■ What you are asked to do ■
Lay out every line of the listing below as a Markdown table with two columns, Row and Line. Give each line a row number and leave out the blank lines.

■ Entries ■

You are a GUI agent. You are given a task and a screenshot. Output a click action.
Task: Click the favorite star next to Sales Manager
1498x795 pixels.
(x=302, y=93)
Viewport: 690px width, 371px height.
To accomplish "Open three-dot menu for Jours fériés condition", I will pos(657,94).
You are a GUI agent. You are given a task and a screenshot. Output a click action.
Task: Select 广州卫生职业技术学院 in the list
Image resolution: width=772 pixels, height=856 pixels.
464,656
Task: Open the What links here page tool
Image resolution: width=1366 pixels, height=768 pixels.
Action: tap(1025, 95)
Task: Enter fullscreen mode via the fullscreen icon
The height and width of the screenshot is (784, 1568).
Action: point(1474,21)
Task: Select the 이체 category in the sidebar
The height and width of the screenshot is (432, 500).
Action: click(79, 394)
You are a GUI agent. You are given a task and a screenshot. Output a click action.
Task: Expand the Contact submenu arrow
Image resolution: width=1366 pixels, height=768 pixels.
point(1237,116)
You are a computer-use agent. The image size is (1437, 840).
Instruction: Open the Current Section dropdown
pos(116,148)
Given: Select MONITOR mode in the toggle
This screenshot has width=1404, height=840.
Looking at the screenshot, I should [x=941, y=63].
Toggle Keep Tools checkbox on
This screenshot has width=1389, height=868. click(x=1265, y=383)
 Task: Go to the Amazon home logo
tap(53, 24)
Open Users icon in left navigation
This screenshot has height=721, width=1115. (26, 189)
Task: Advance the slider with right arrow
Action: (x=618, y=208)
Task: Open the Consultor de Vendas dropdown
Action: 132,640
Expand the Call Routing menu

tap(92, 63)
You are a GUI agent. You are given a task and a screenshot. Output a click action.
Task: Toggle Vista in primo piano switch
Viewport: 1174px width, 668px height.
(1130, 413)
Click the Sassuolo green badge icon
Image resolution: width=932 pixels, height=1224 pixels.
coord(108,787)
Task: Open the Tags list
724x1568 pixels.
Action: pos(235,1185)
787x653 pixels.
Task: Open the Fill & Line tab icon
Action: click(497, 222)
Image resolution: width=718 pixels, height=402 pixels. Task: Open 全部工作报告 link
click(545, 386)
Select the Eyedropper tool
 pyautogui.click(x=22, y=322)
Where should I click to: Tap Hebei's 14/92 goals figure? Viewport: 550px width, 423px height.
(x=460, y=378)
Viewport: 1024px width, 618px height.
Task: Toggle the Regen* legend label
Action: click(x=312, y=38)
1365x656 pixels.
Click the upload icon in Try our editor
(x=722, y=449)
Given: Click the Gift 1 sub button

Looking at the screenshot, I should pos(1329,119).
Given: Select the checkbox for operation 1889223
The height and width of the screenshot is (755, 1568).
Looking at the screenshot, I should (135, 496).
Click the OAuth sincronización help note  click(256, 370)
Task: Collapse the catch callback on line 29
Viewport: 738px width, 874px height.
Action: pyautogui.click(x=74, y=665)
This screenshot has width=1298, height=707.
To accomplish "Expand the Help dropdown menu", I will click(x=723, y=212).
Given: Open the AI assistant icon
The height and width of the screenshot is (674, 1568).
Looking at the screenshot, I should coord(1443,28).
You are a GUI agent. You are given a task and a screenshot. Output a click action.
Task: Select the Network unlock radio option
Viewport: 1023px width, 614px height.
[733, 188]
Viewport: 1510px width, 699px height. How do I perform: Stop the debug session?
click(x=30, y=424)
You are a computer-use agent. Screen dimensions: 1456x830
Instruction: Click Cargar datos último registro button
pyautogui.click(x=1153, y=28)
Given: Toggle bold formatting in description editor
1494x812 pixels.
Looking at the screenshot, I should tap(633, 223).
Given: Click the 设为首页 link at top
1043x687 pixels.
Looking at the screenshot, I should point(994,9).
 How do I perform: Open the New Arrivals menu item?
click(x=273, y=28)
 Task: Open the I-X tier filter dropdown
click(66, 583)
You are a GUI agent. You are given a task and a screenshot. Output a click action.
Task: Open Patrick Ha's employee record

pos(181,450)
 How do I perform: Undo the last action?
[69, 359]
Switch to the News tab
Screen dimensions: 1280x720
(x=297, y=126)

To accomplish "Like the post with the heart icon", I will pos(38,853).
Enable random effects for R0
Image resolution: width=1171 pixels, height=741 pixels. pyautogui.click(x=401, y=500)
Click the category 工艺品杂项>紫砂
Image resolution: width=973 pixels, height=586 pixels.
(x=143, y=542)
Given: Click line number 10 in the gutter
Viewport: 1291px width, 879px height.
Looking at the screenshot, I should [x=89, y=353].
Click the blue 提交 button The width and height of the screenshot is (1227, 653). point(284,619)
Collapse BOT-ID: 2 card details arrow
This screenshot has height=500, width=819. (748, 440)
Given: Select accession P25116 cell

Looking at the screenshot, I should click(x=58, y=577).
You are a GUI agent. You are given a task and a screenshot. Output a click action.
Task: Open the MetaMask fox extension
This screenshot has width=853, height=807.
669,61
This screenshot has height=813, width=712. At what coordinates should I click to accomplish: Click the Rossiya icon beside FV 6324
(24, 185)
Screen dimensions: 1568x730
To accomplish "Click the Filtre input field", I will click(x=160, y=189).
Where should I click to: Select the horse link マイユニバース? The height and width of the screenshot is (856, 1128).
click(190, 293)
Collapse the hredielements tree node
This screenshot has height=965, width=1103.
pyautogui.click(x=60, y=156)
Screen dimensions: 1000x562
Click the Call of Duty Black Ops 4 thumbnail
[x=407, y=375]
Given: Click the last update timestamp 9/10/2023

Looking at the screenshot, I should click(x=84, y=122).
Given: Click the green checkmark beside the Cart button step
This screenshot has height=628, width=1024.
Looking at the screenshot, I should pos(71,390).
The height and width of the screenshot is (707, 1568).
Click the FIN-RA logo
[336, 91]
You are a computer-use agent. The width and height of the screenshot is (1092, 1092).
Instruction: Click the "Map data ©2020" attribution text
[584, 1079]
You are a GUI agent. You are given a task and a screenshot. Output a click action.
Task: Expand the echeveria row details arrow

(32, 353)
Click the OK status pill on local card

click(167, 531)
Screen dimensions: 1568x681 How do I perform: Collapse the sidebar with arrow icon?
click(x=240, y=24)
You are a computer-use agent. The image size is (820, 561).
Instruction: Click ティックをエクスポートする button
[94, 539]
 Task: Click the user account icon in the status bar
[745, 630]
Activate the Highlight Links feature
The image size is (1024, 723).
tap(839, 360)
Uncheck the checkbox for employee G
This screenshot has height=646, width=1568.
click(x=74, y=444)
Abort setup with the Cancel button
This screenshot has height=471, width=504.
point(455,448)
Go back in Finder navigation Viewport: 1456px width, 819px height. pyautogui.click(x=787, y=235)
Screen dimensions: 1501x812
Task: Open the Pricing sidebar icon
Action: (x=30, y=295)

■ Task output ■
| Row | Line |
|---|---|
| 1 | You are a GUI agent. You are given a task and a screenshot. Output a click action. |
| 2 | Task: Click the favorite star next to Sales Manager |
| 3 | 1498x795 pixels. |
| 4 | (x=302, y=93) |
| 5 | Viewport: 690px width, 371px height. |
| 6 | To accomplish "Open three-dot menu for Jours fériés condition", I will pos(657,94). |
| 7 | You are a GUI agent. You are given a task and a screenshot. Output a click action. |
| 8 | Task: Select 广州卫生职业技术学院 in the list |
| 9 | Image resolution: width=772 pixels, height=856 pixels. |
| 10 | 464,656 |
| 11 | Task: Open the What links here page tool |
| 12 | Image resolution: width=1366 pixels, height=768 pixels. |
| 13 | Action: tap(1025, 95) |
| 14 | Task: Enter fullscreen mode via the fullscreen icon |
| 15 | The height and width of the screenshot is (784, 1568). |
| 16 | Action: point(1474,21) |
| 17 | Task: Select the 이체 category in the sidebar |
| 18 | The height and width of the screenshot is (432, 500). |
| 19 | Action: click(79, 394) |
| 20 | You are a GUI agent. You are given a task and a screenshot. Output a click action. |
| 21 | Task: Expand the Contact submenu arrow |
| 22 | Image resolution: width=1366 pixels, height=768 pixels. |
| 23 | point(1237,116) |
| 24 | You are a computer-use agent. The image size is (1437, 840). |
| 25 | Instruction: Open the Current Section dropdown |
| 26 | pos(116,148) |
| 27 | Given: Select MONITOR mode in the toggle |
| 28 | This screenshot has width=1404, height=840. |
| 29 | Looking at the screenshot, I should [x=941, y=63]. |
| 30 | Toggle Keep Tools checkbox on |
| 31 | This screenshot has width=1389, height=868. click(x=1265, y=383) |
| 32 |  Task: Go to the Amazon home logo |
| 33 | tap(53, 24) |
| 34 | Open Users icon in left navigation |
| 35 | This screenshot has height=721, width=1115. (26, 189) |
| 36 | Task: Advance the slider with right arrow |
| 37 | Action: (x=618, y=208) |
| 38 | Task: Open the Consultor de Vendas dropdown |
| 39 | Action: 132,640 |
| 40 | Expand the Call Routing menu |
| 41 | tap(92, 63) |
| 42 | You are a GUI agent. You are given a task and a screenshot. Output a click action. |
| 43 | Task: Toggle Vista in primo piano switch |
| 44 | Viewport: 1174px width, 668px height. |
| 45 | (1130, 413) |
| 46 | Click the Sassuolo green badge icon |
| 47 | Image resolution: width=932 pixels, height=1224 pixels. |
| 48 | coord(108,787) |
| 49 | Task: Open the Tags list |
| 50 | 724x1568 pixels. |
| 51 | Action: pos(235,1185) |
| 52 | 787x653 pixels. |
| 53 | Task: Open the Fill & Line tab icon |
| 54 | Action: click(497, 222) |
| 55 | Image resolution: width=718 pixels, height=402 pixels. Task: Open 全部工作报告 link |
| 56 | click(545, 386) |
| 57 | Select the Eyedropper tool |
| 58 |  pyautogui.click(x=22, y=322) |
| 59 | Where should I click to: Tap Hebei's 14/92 goals figure? Viewport: 550px width, 423px height. |
| 60 | (x=460, y=378) |
| 61 | Viewport: 1024px width, 618px height. |
| 62 | Task: Toggle the Regen* legend label |
| 63 | Action: click(x=312, y=38) |
| 64 | 1365x656 pixels. |
| 65 | Click the upload icon in Try our editor |
| 66 | (x=722, y=449) |
| 67 | Given: Click the Gift 1 sub button |
| 68 | Looking at the screenshot, I should pos(1329,119). |
| 69 | Given: Select the checkbox for operation 1889223 |
| 70 | The height and width of the screenshot is (755, 1568). |
| 71 | Looking at the screenshot, I should (135, 496). |
| 72 | Click the OAuth sincronización help note  click(256, 370) |
| 73 | Task: Collapse the catch callback on line 29 |
| 74 | Viewport: 738px width, 874px height. |
| 75 | Action: pyautogui.click(x=74, y=665) |
| 76 | This screenshot has width=1298, height=707. |
| 77 | To accomplish "Expand the Help dropdown menu", I will click(x=723, y=212). |
| 78 | Given: Open the AI assistant icon |
| 79 | The height and width of the screenshot is (674, 1568). |
| 80 | Looking at the screenshot, I should coord(1443,28). |
| 81 | You are a GUI agent. You are given a task and a screenshot. Output a click action. |
| 82 | Task: Select the Network unlock radio option |
| 83 | Viewport: 1023px width, 614px height. |
| 84 | [733, 188] |
| 85 | Viewport: 1510px width, 699px height. How do I perform: Stop the debug session? |
| 86 | click(x=30, y=424) |
| 87 | You are a computer-use agent. Screen dimensions: 1456x830 |
| 88 | Instruction: Click Cargar datos último registro button |
| 89 | pyautogui.click(x=1153, y=28) |
| 90 | Given: Toggle bold formatting in description editor |
| 91 | 1494x812 pixels. |
| 92 | Looking at the screenshot, I should tap(633, 223). |
| 93 | Given: Click the 设为首页 link at top |
| 94 | 1043x687 pixels. |
| 95 | Looking at the screenshot, I should point(994,9). |
| 96 |  How do I perform: Open the New Arrivals menu item? |
| 97 | click(x=273, y=28) |
| 98 |  Task: Open the I-X tier filter dropdown |
| 99 | click(66, 583) |
| 100 | You are a GUI agent. You are given a task and a screenshot. Output a click action. |
| 101 | Task: Open Patrick Ha's employee record |
| 102 | pos(181,450) |
| 103 |  How do I perform: Undo the last action? |
| 104 | [69, 359] |
| 105 | Switch to the News tab |
| 106 | Screen dimensions: 1280x720 |
| 107 | (x=297, y=126) |
| 108 | To accomplish "Like the post with the heart icon", I will pos(38,853). |
| 109 | Enable random effects for R0 |
| 110 | Image resolution: width=1171 pixels, height=741 pixels. pyautogui.click(x=401, y=500) |
| 111 | Click the category 工艺品杂项>紫砂 |
| 112 | Image resolution: width=973 pixels, height=586 pixels. |
| 113 | (x=143, y=542) |
| 114 | Given: Click line number 10 in the gutter |
| 115 | Viewport: 1291px width, 879px height. |
| 116 | Looking at the screenshot, I should [x=89, y=353]. |
| 117 | Click the blue 提交 button The width and height of the screenshot is (1227, 653). point(284,619) |
| 118 | Collapse BOT-ID: 2 card details arrow |
| 119 | This screenshot has height=500, width=819. (748, 440) |
| 120 | Given: Select accession P25116 cell |
| 121 | Looking at the screenshot, I should click(x=58, y=577). |
| 122 | You are a GUI agent. You are given a task and a screenshot. Output a click action. |
| 123 | Task: Open the MetaMask fox extension |
| 124 | This screenshot has width=853, height=807. |
| 125 | 669,61 |
| 126 | This screenshot has height=813, width=712. At what coordinates should I click to accomplish: Click the Rossiya icon beside FV 6324 |
| 127 | (24, 185) |
| 128 | Screen dimensions: 1568x730 |
| 129 | To accomplish "Click the Filtre input field", I will click(x=160, y=189). |
| 130 | Where should I click to: Select the horse link マイユニバース? The height and width of the screenshot is (856, 1128). |
| 131 | click(190, 293) |
| 132 | Collapse the hredielements tree node |
| 133 | This screenshot has height=965, width=1103. |
| 134 | pyautogui.click(x=60, y=156) |
| 135 | Screen dimensions: 1000x562 |
| 136 | Click the Call of Duty Black Ops 4 thumbnail |
| 137 | [x=407, y=375] |
| 138 | Given: Click the last update timestamp 9/10/2023 |
| 139 | Looking at the screenshot, I should click(x=84, y=122). |
| 140 | Given: Click the green checkmark beside the Cart button step |
| 141 | This screenshot has height=628, width=1024. |
| 142 | Looking at the screenshot, I should pos(71,390). |
| 143 | The height and width of the screenshot is (707, 1568). |
| 144 | Click the FIN-RA logo |
| 145 | [336, 91] |
| 146 | You are a computer-use agent. The width and height of the screenshot is (1092, 1092). |
| 147 | Instruction: Click the "Map data ©2020" attribution text |
| 148 | [584, 1079] |
| 149 | You are a GUI agent. You are given a task and a screenshot. Output a click action. |
| 150 | Task: Expand the echeveria row details arrow |
| 151 | (32, 353) |
| 152 | Click the OK status pill on local card |
| 153 | click(167, 531) |
| 154 | Screen dimensions: 1568x681 How do I perform: Collapse the sidebar with arrow icon? |
| 155 | click(x=240, y=24) |
| 156 | You are a computer-use agent. The image size is (820, 561). |
| 157 | Instruction: Click ティックをエクスポートする button |
| 158 | [94, 539] |
| 159 |  Task: Click the user account icon in the status bar |
| 160 | [745, 630] |
| 161 | Activate the Highlight Links feature |
| 162 | The image size is (1024, 723). |
| 163 | tap(839, 360) |
| 164 | Uncheck the checkbox for employee G |
| 165 | This screenshot has height=646, width=1568. |
| 166 | click(x=74, y=444) |
| 167 | Abort setup with the Cancel button |
| 168 | This screenshot has height=471, width=504. |
| 169 | point(455,448) |
| 170 | Go back in Finder navigation Viewport: 1456px width, 819px height. pyautogui.click(x=787, y=235) |
| 171 | Screen dimensions: 1501x812 |
| 172 | Task: Open the Pricing sidebar icon |
| 173 | Action: (x=30, y=295) |